EXERCISE BRIEF: Go through the lines below and repeat each one exactly, skipping pictures.

Records from a data collection:
++++++++++++++++++++
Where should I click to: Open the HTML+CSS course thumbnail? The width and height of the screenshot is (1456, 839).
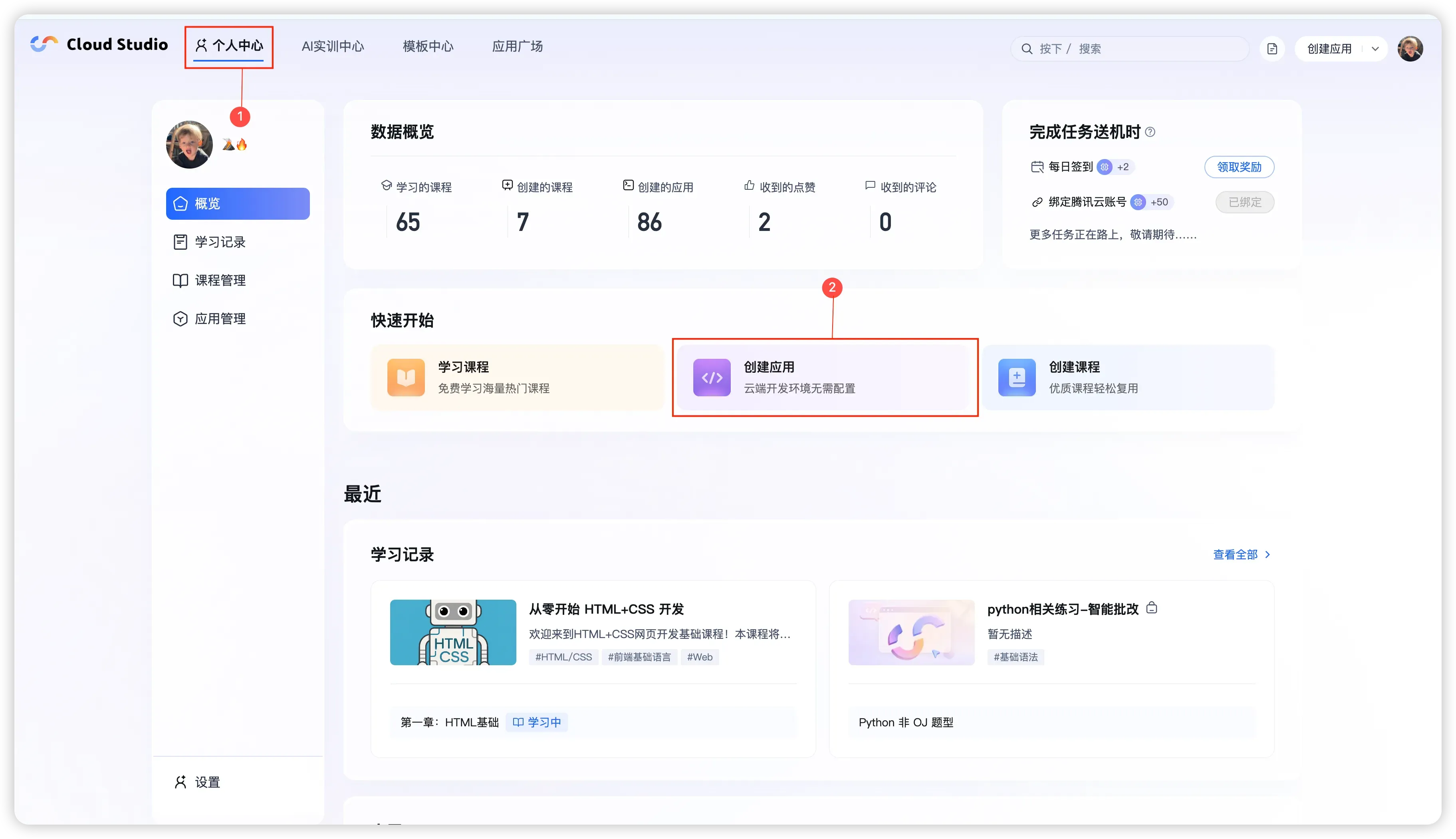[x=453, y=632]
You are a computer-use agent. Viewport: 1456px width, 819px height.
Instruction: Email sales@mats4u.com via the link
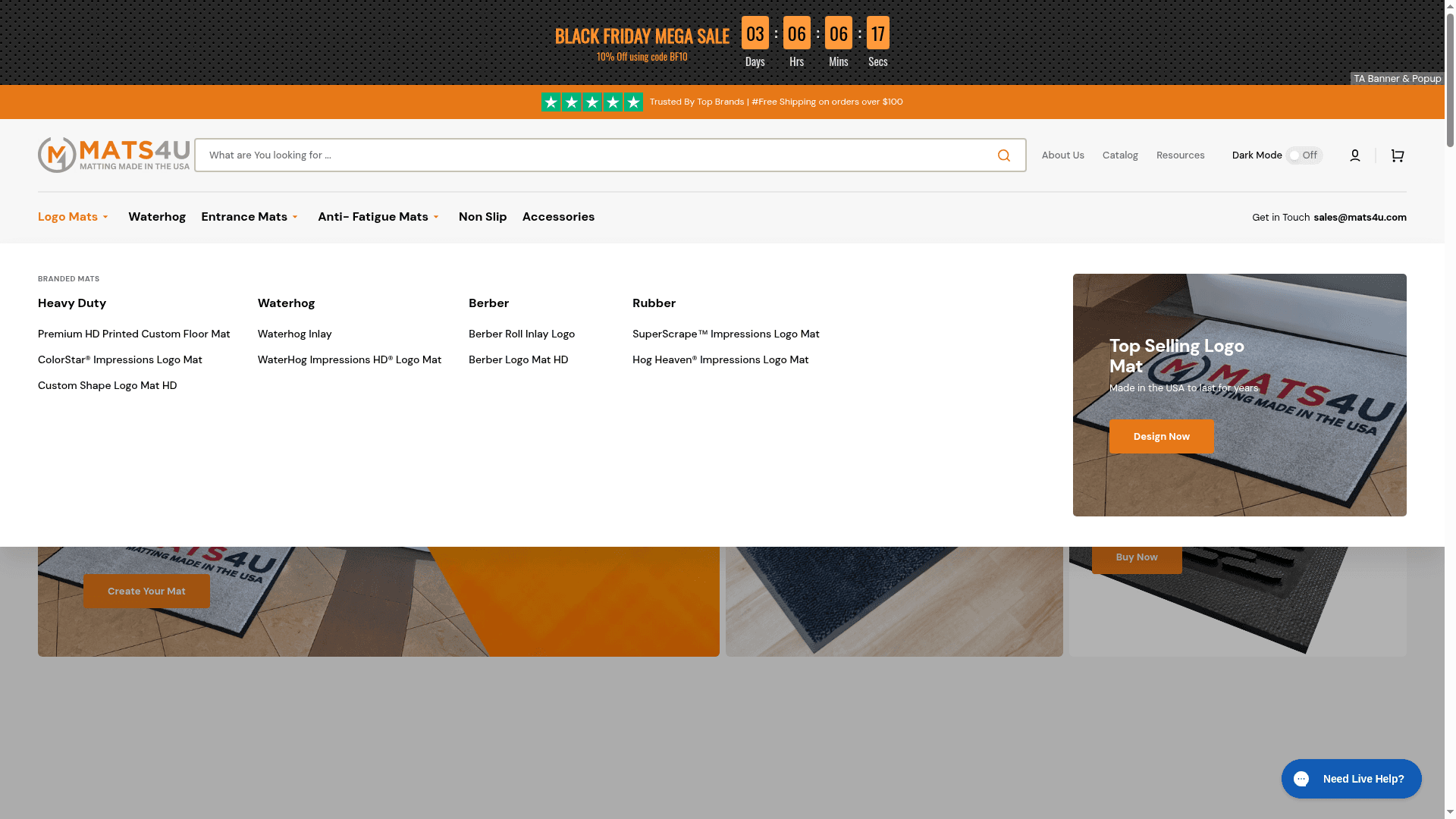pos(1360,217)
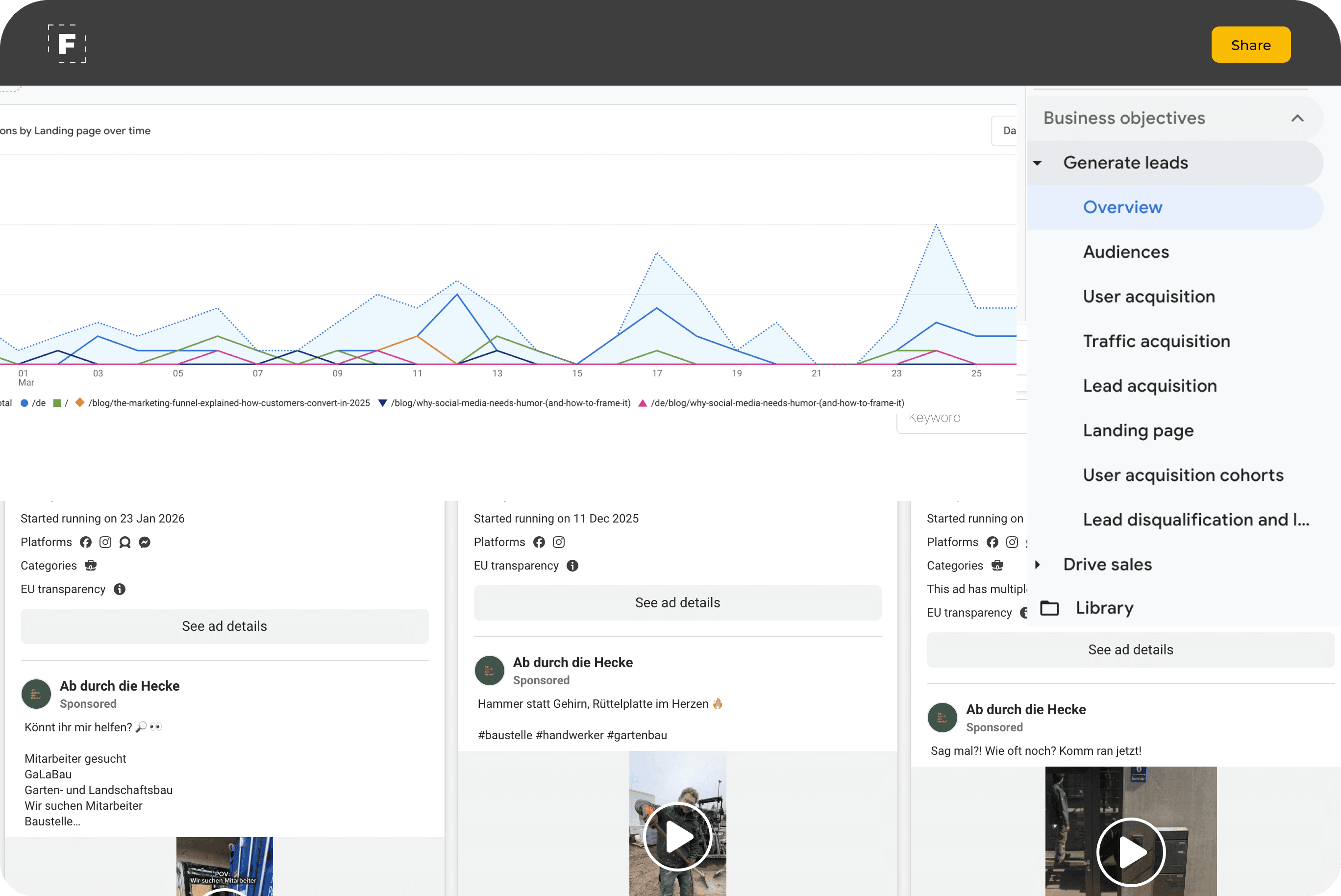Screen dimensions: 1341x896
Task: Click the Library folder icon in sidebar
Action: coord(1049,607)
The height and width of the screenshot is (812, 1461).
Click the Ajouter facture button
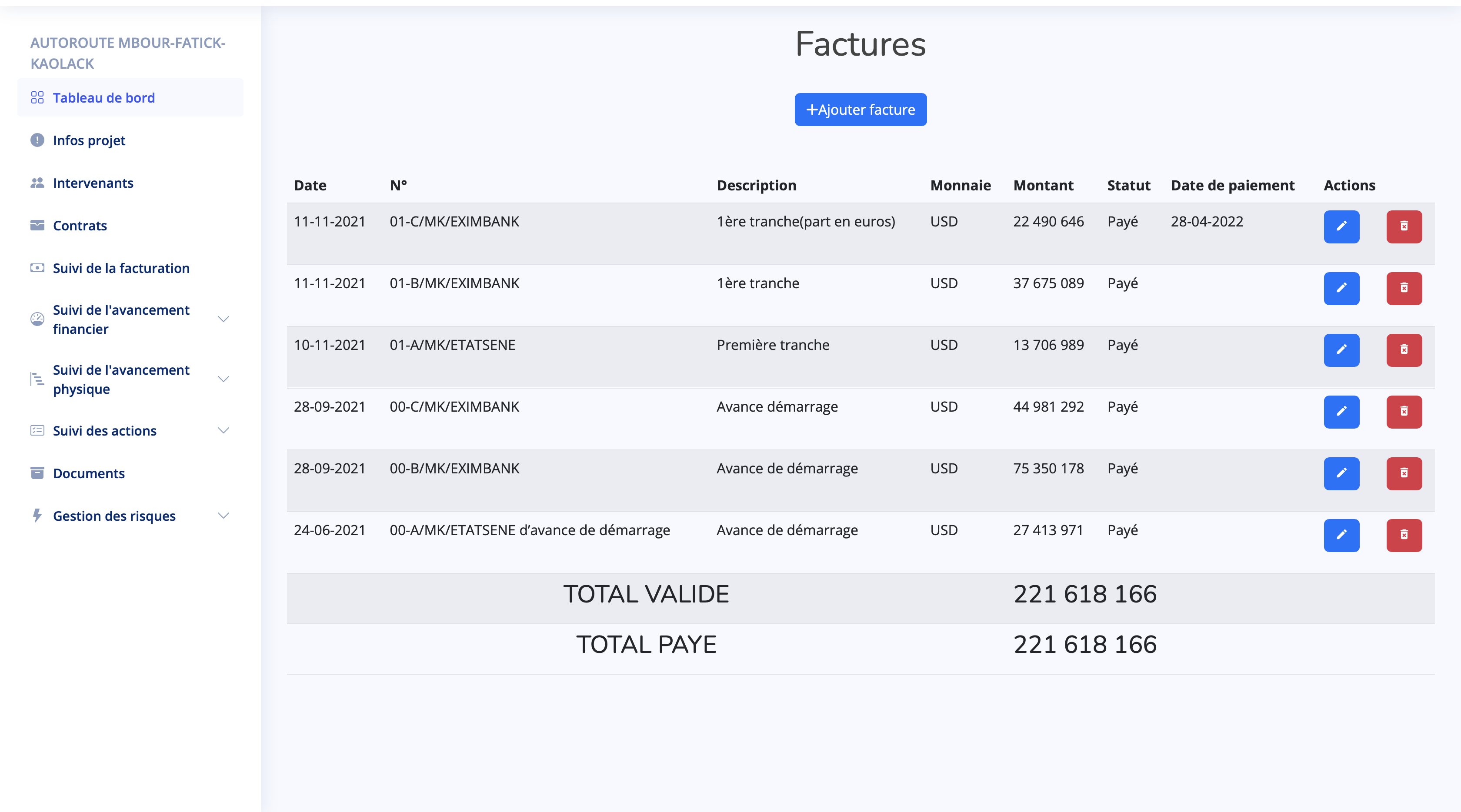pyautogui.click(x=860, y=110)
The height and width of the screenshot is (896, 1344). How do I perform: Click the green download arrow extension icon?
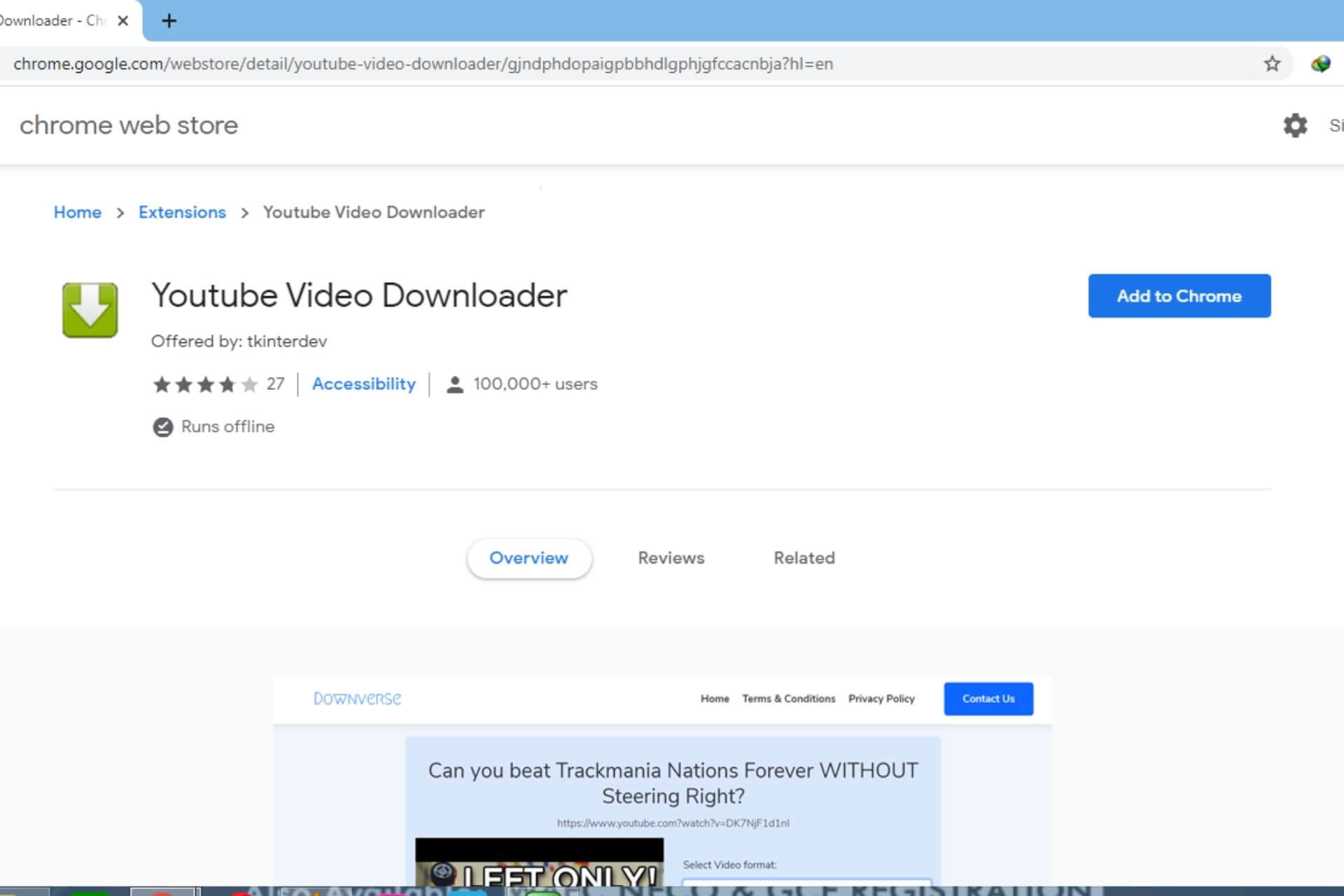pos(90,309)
++++++++++++++++++++
EXERCISE SOLUTION:
Where should I click to: Open the HTML+CSS course thumbnail? The width and height of the screenshot is (1456, 839).
[x=453, y=632]
You are a computer-use agent. Viewport: 1456px width, 819px height.
Instruction: Email sales@mats4u.com via the link
pos(1360,217)
Screen dimensions: 1341x896
Task: Click the Library folder icon in sidebar
Action: coord(1049,607)
The height and width of the screenshot is (812, 1461).
Click the Ajouter facture button
pyautogui.click(x=860, y=110)
The height and width of the screenshot is (896, 1344). How do I perform: Click the green download arrow extension icon?
pos(90,309)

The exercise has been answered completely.